**TASK DESCRIPTION:**
Starting at the first line and ending at the last, reproduce the records below exactly.

(Records drawn from a dataset)
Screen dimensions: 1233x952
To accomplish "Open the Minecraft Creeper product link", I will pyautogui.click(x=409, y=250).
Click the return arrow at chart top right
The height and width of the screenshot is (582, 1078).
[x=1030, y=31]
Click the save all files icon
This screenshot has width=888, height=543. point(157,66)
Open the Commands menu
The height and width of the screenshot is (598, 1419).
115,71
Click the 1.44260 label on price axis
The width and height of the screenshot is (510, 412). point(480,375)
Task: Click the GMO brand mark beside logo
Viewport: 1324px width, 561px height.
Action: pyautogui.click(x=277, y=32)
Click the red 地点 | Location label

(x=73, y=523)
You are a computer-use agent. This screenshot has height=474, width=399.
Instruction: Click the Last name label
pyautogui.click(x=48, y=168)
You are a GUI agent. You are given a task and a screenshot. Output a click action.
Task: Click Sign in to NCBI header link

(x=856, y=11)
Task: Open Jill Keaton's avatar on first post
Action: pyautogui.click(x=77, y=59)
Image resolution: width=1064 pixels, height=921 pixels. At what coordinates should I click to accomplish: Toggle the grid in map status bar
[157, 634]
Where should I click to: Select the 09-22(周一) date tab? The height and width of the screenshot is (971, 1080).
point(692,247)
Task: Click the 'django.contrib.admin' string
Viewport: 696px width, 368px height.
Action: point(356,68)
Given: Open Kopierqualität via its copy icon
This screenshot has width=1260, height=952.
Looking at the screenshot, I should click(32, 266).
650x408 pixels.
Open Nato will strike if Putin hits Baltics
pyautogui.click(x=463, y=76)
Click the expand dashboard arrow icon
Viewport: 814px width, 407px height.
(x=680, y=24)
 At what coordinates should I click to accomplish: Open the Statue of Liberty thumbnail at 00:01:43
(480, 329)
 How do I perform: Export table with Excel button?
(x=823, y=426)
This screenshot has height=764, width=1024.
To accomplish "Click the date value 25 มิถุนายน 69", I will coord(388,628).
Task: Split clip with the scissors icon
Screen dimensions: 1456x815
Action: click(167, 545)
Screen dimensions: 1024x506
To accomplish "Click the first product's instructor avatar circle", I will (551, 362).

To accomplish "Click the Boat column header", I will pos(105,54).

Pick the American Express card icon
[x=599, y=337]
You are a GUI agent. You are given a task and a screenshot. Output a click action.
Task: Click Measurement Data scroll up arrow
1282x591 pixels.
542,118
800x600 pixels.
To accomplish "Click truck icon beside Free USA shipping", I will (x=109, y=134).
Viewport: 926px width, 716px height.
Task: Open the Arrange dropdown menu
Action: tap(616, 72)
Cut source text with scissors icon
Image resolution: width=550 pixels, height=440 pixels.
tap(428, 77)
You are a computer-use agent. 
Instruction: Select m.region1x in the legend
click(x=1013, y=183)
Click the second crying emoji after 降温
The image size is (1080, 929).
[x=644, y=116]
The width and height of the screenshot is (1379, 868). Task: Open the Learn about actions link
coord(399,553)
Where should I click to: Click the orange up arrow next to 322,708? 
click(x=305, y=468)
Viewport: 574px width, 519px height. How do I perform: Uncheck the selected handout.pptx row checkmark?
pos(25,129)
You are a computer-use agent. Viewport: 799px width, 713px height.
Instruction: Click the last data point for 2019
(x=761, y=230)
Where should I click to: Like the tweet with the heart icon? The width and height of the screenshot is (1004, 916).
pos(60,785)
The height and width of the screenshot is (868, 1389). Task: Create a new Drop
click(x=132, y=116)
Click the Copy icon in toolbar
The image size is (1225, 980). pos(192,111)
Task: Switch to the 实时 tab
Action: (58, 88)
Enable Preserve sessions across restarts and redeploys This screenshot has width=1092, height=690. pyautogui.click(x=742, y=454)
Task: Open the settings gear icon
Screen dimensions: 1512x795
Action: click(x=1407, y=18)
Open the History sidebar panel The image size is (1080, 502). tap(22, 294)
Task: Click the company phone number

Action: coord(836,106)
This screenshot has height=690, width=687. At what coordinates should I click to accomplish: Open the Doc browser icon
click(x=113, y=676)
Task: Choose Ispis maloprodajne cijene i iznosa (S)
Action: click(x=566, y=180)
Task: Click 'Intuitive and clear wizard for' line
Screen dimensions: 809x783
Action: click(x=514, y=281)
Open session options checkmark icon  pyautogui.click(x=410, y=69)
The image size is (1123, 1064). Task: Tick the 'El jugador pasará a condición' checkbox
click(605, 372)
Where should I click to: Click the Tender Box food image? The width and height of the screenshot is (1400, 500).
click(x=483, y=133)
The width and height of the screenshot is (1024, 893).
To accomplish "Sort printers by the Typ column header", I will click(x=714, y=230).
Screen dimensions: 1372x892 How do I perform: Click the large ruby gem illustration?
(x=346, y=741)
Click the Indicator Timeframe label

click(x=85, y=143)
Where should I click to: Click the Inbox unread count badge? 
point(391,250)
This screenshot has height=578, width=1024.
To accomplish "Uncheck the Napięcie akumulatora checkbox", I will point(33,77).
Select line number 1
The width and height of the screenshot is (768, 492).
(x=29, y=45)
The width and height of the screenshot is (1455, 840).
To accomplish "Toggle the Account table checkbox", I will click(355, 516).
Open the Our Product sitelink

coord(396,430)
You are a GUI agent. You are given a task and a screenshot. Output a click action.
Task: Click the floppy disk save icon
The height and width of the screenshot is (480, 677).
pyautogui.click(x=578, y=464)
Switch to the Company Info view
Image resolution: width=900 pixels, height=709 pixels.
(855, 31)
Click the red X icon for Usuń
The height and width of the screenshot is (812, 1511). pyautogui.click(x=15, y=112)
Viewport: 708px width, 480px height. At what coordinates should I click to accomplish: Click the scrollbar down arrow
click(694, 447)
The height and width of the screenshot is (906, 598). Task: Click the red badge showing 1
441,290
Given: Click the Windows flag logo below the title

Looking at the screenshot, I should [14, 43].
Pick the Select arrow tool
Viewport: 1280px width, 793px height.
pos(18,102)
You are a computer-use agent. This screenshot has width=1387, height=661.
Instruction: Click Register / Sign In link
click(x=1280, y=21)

**SOLVED EXERCISE:**
Screen dimensions: 1233x952
To accomplish "Open the Minecraft Creeper product link", I will pyautogui.click(x=409, y=250).
Click the return arrow at chart top right
The height and width of the screenshot is (582, 1078).
[x=1030, y=31]
Click the save all files icon
This screenshot has width=888, height=543. point(157,66)
Open the Commands menu
The height and width of the screenshot is (598, 1419).
115,71
Click the 1.44260 label on price axis
The width and height of the screenshot is (510, 412). point(480,375)
Task: Click the GMO brand mark beside logo
Viewport: 1324px width, 561px height.
Action: pyautogui.click(x=277, y=32)
Click the red 地点 | Location label

(x=73, y=523)
You are a computer-use agent. This screenshot has height=474, width=399.
Instruction: Click the Last name label
pyautogui.click(x=48, y=168)
You are a GUI agent. You are given a task and a screenshot. Output a click action.
Task: Click Sign in to NCBI header link

(x=856, y=11)
Task: Open Jill Keaton's avatar on first post
Action: pyautogui.click(x=77, y=59)
Image resolution: width=1064 pixels, height=921 pixels. At what coordinates should I click to accomplish: Toggle the grid in map status bar
[157, 634]
Where should I click to: Select the 09-22(周一) date tab? The height and width of the screenshot is (971, 1080).
point(692,247)
Task: Click the 'django.contrib.admin' string
Viewport: 696px width, 368px height.
Action: point(356,68)
Given: Open Kopierqualität via its copy icon
This screenshot has width=1260, height=952.
Looking at the screenshot, I should click(32, 266).
650x408 pixels.
Open Nato will strike if Putin hits Baltics
pyautogui.click(x=463, y=76)
Click the expand dashboard arrow icon
Viewport: 814px width, 407px height.
(x=680, y=24)
 At what coordinates should I click to accomplish: Open the Statue of Liberty thumbnail at 00:01:43
(480, 329)
 How do I perform: Export table with Excel button?
(x=823, y=426)
This screenshot has height=764, width=1024.
To accomplish "Click the date value 25 มิถุนายน 69", I will coord(388,628).
Task: Split clip with the scissors icon
Screen dimensions: 1456x815
Action: click(167, 545)
Screen dimensions: 1024x506
To accomplish "Click the first product's instructor avatar circle", I will (551, 362).

To accomplish "Click the Boat column header", I will pos(105,54).

Pick the American Express card icon
[x=599, y=337]
You are a GUI agent. You are given a task and a screenshot. Output a click action.
Task: Click Measurement Data scroll up arrow
1282x591 pixels.
542,118
800x600 pixels.
To accomplish "Click truck icon beside Free USA shipping", I will (x=109, y=134).
Viewport: 926px width, 716px height.
Task: Open the Arrange dropdown menu
Action: tap(616, 72)
Cut source text with scissors icon
Image resolution: width=550 pixels, height=440 pixels.
tap(428, 77)
You are a computer-use agent. 
Instruction: Select m.region1x in the legend
click(x=1013, y=183)
Click the second crying emoji after 降温
The image size is (1080, 929).
[x=644, y=116]
The width and height of the screenshot is (1379, 868). Task: Open the Learn about actions link
coord(399,553)
Where should I click to: Click the orange up arrow next to 322,708? 
click(x=305, y=468)
Viewport: 574px width, 519px height. How do I perform: Uncheck the selected handout.pptx row checkmark?
pos(25,129)
You are a computer-use agent. Viewport: 799px width, 713px height.
Instruction: Click the last data point for 2019
(x=761, y=230)
Where should I click to: Like the tweet with the heart icon? The width and height of the screenshot is (1004, 916).
pos(60,785)
The height and width of the screenshot is (868, 1389). Task: Create a new Drop
click(x=132, y=116)
Click the Copy icon in toolbar
The image size is (1225, 980). pos(192,111)
Task: Switch to the 实时 tab
Action: (58, 88)
Enable Preserve sessions across restarts and redeploys This screenshot has width=1092, height=690. pyautogui.click(x=742, y=454)
Task: Open the settings gear icon
Screen dimensions: 1512x795
Action: click(x=1407, y=18)
Open the History sidebar panel The image size is (1080, 502). tap(22, 294)
Task: Click the company phone number

Action: coord(836,106)
This screenshot has height=690, width=687. At what coordinates should I click to accomplish: Open the Doc browser icon
click(x=113, y=676)
Task: Choose Ispis maloprodajne cijene i iznosa (S)
Action: click(x=566, y=180)
Task: Click 'Intuitive and clear wizard for' line
Screen dimensions: 809x783
Action: click(x=514, y=281)
Open session options checkmark icon  pyautogui.click(x=410, y=69)
The image size is (1123, 1064). Task: Tick the 'El jugador pasará a condición' checkbox
click(605, 372)
Where should I click to: Click the Tender Box food image? The width and height of the screenshot is (1400, 500).
click(x=483, y=133)
The width and height of the screenshot is (1024, 893).
To accomplish "Sort printers by the Typ column header", I will click(x=714, y=230).
Screen dimensions: 1372x892 How do I perform: Click the large ruby gem illustration?
(x=346, y=741)
Click the Indicator Timeframe label

click(x=85, y=143)
Where should I click to: Click the Inbox unread count badge? 
point(391,250)
This screenshot has height=578, width=1024.
To accomplish "Uncheck the Napięcie akumulatora checkbox", I will point(33,77).
Select line number 1
The width and height of the screenshot is (768, 492).
(x=29, y=45)
The width and height of the screenshot is (1455, 840).
To accomplish "Toggle the Account table checkbox", I will click(355, 516).
Open the Our Product sitelink

coord(396,430)
You are a GUI agent. You are given a task and a screenshot. Output a click action.
Task: Click the floppy disk save icon
The height and width of the screenshot is (480, 677).
pyautogui.click(x=578, y=464)
Switch to the Company Info view
Image resolution: width=900 pixels, height=709 pixels.
(855, 31)
Click the red X icon for Usuń
The height and width of the screenshot is (812, 1511). pyautogui.click(x=15, y=112)
Viewport: 708px width, 480px height. At what coordinates should I click to accomplish: Click the scrollbar down arrow
click(694, 447)
The height and width of the screenshot is (906, 598). Task: Click the red badge showing 1
441,290
Given: Click the Windows flag logo below the title

Looking at the screenshot, I should [14, 43].
Pick the Select arrow tool
Viewport: 1280px width, 793px height.
pos(18,102)
You are a computer-use agent. This screenshot has width=1387, height=661.
Instruction: Click Register / Sign In link
click(x=1280, y=21)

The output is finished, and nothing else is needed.